Mais Duje n’est pas un hospice, un mouroir ou un asile d’aliénés. Ici pas l’ombre d’une camisole, ni d’une chambre capitonnée, encore moins de lits d’hôpital solitaires devant la télé. Entre les longues baraques, les réfugiés déambulent librement. Assis à l’entrée des bâtisses, ils discutent, fument et regardent les autres se promener, tandis que des infirmières et médecins passent, saluent, discutent. Pendant la journée, chacun travaille selon ses capacités pour aider le centre à fonctionner. Grâce à une ferme et un potager, la communauté fabrique du fromage, du miel et cultive des légumes. De quoi nourrir les habitants de Duje, mais aussi depuis plusieurs mois, de quoi vendre sur les marchés. Les réfugiés se sont également lancés dans l’artisanat… Et c’est dans un grand bâtiment allongé que les patients de Duje créent.

Un patchwork multicolore

Assises en rond à même le sol, une quinzaine de femmes sans âges tissent, cousent, crochètent. Au fond de la pièce éclairée, sur des tables, leur production s’affiche fièrement. Des bonnets, des gants, des pulls et des couvertures. Autant de pièces roses, rouges, bleues ou vertes qui additionnées aux vêtements et foulards des travailleuses transforment l’endroit en un patchwork multicolore. Un tableau chaleureux et bruyant, très différent du paysage brumeux et gris du village de montagne. C’est un jeune infirmier, qui traduit et dirige la visite. « Je vais vous présenter des personnes, car parmi les réfugiés, très peu vous diront la vérité », prévient l’homme à la blouse blanche. « Ils sont atteint de schizophrénie, d’Alzheimer, de retard mental ou sont gravement traumatisés par la guerre », les yeux bleus de l’infirmier s’allument, la dure réalité des mots qu’il prononce n’a pas d’empreinte sur sa bonne humeur. Chimia, une vieille femme assise sur un canapé une quenouille à la main, est arrivée il y a deux mois.

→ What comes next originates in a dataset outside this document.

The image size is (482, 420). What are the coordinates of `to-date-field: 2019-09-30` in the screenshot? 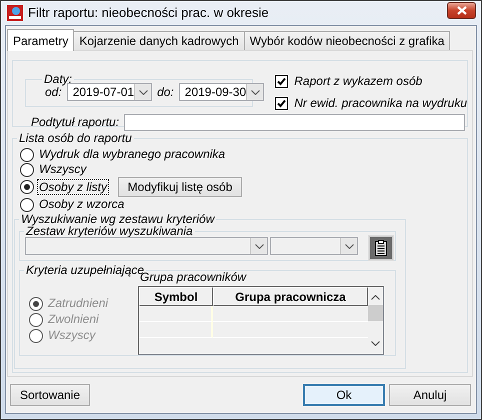 It's located at (221, 92).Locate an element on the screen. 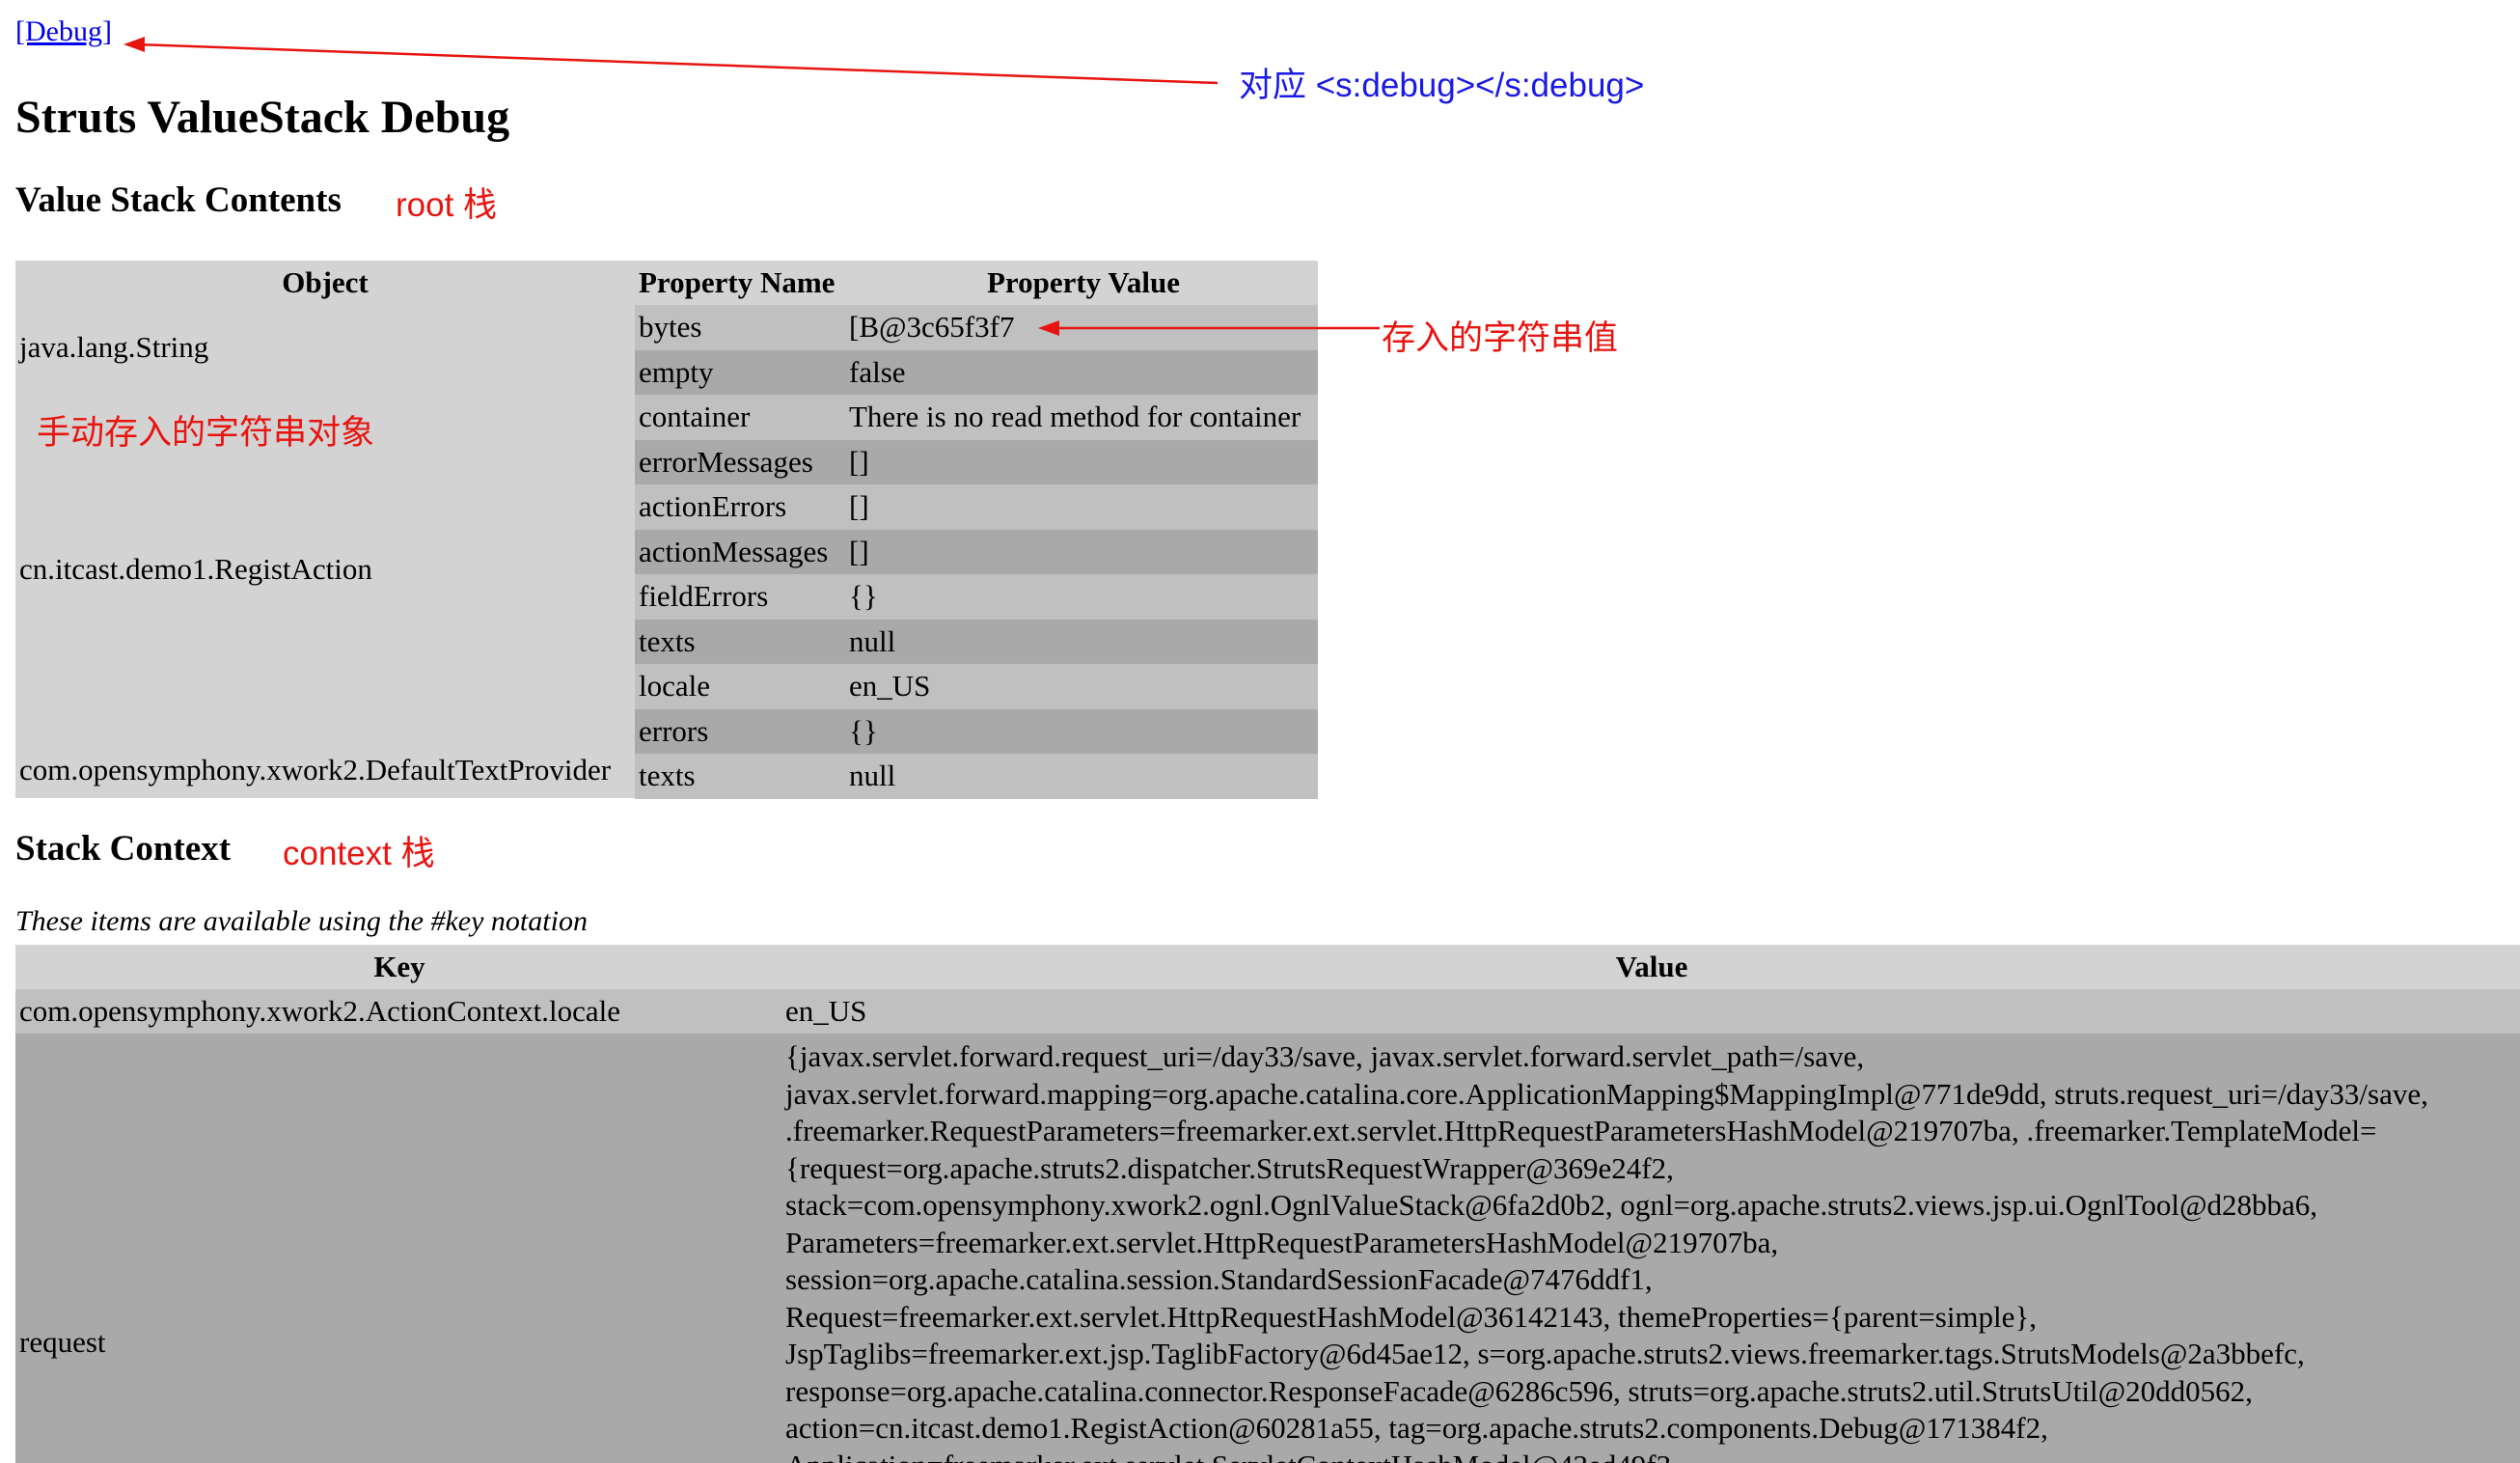 The image size is (2520, 1463). object-regist-action: cn.itcast.demo1.RegistAction is located at coordinates (196, 569).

Son grand âge nécessite des soins que sa famille n’a plus les moyens de lui procurer. « Ici, je me sens bien, j’ai plein d’amies qui me soutiennent », affirme-t-elle souriante. Chimia ne veut pas parler de la guerre, elle souhaite juste remercier ceux qui lui ont procuré « ce nouveau foyer et lui donnent des médicaments pour se soigner ».

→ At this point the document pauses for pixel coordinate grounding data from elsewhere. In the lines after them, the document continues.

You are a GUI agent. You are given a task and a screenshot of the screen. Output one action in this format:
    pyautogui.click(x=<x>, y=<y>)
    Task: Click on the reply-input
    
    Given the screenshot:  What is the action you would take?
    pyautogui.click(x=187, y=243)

photo : Leïla Minano/Youpress

photo : Leïla Minano/Youpress

Dans la pièce voisine, les hommes sont installés, chacun à une table avec leur ouvrage. Ils enfilent des perles, peignent ou sculptent. Plus jeunes que les femmes de la pièce voisine, la dizaine d’homme est aussi plus silencieuse. Igor*, 35 ans, est à Duje depuis un an, il n’a pas vu sa famille depuis 1995, depuis la fin du conflit. Igor, en plus d’un petit retard mental, souffre d’un grave traumatisme. Lui non plus ne veut pas se rappeler la guerre. « J’aime être ici, je me sens utile parce qu’on me laisse travailler », affirme sérieux l’homme brun, aux yeux d’un vert éclatant. Notre infirmier s’excuse du peu d’éloquence des patients. Originaire du village, il « ne voudrait travailler nulle part ailleurs ». « C’est un bonheur pour moi d’être ici, d’aider tous ces gens qui ont tellement souffert », répond le jeune homme modestement. Cet infirmier a vécu toute la guerre à Doboj, « je me rappelle des bombardements pendant des journées entières, de l’âge de 12 ans jusqu’à 16, on ne pouvait presque pas sortir de chez nous, c’était très dur », confie-t-il. « Ici, les patients se sentent bien, utiles, ils ont confiance et l’ambiance est chaleureuse ». Amusante coïncidence… En français, Duje se prononce «Douillet».